▶ _WHAT YOU SHOULD DO_
Render every entry exactly as it appears.

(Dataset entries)
>>>

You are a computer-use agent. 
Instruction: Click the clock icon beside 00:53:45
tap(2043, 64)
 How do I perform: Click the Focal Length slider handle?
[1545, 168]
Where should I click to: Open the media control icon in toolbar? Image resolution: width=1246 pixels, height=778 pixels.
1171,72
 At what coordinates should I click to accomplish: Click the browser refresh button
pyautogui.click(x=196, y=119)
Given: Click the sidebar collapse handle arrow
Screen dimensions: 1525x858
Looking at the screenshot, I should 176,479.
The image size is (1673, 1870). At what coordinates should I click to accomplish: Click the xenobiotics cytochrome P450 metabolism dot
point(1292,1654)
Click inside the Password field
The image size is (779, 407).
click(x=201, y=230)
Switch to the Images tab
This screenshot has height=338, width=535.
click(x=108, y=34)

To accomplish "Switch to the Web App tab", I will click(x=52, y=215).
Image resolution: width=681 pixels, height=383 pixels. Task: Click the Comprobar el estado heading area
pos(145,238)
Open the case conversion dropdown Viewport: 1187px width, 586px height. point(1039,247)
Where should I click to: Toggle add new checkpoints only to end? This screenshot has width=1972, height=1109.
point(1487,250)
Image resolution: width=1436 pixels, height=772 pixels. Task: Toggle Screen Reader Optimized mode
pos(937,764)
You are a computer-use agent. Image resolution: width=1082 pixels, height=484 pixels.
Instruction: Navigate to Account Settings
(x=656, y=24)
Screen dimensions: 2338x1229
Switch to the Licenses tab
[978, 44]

<<<

▶ _RESULT OF THIS EXERCISE_
You are a computer-use agent. 
Instruction: Click the clock icon beside 00:53:45
tap(2043, 64)
 How do I perform: Click the Focal Length slider handle?
[1545, 168]
Where should I click to: Open the media control icon in toolbar? Image resolution: width=1246 pixels, height=778 pixels.
1171,72
 At what coordinates should I click to accomplish: Click the browser refresh button
pyautogui.click(x=196, y=119)
Given: Click the sidebar collapse handle arrow
Screen dimensions: 1525x858
Looking at the screenshot, I should 176,479.
The image size is (1673, 1870). At what coordinates should I click to accomplish: Click the xenobiotics cytochrome P450 metabolism dot
point(1292,1654)
Click inside the Password field
The image size is (779, 407).
click(x=201, y=230)
Switch to the Images tab
This screenshot has height=338, width=535.
click(x=108, y=34)

To accomplish "Switch to the Web App tab", I will click(x=52, y=215).
Image resolution: width=681 pixels, height=383 pixels. Task: Click the Comprobar el estado heading area
pos(145,238)
Open the case conversion dropdown Viewport: 1187px width, 586px height. point(1039,247)
Where should I click to: Toggle add new checkpoints only to end? This screenshot has width=1972, height=1109.
point(1487,250)
Image resolution: width=1436 pixels, height=772 pixels. Task: Toggle Screen Reader Optimized mode
pos(937,764)
You are a computer-use agent. Image resolution: width=1082 pixels, height=484 pixels.
Instruction: Navigate to Account Settings
(x=656, y=24)
Screen dimensions: 2338x1229
Switch to the Licenses tab
[978, 44]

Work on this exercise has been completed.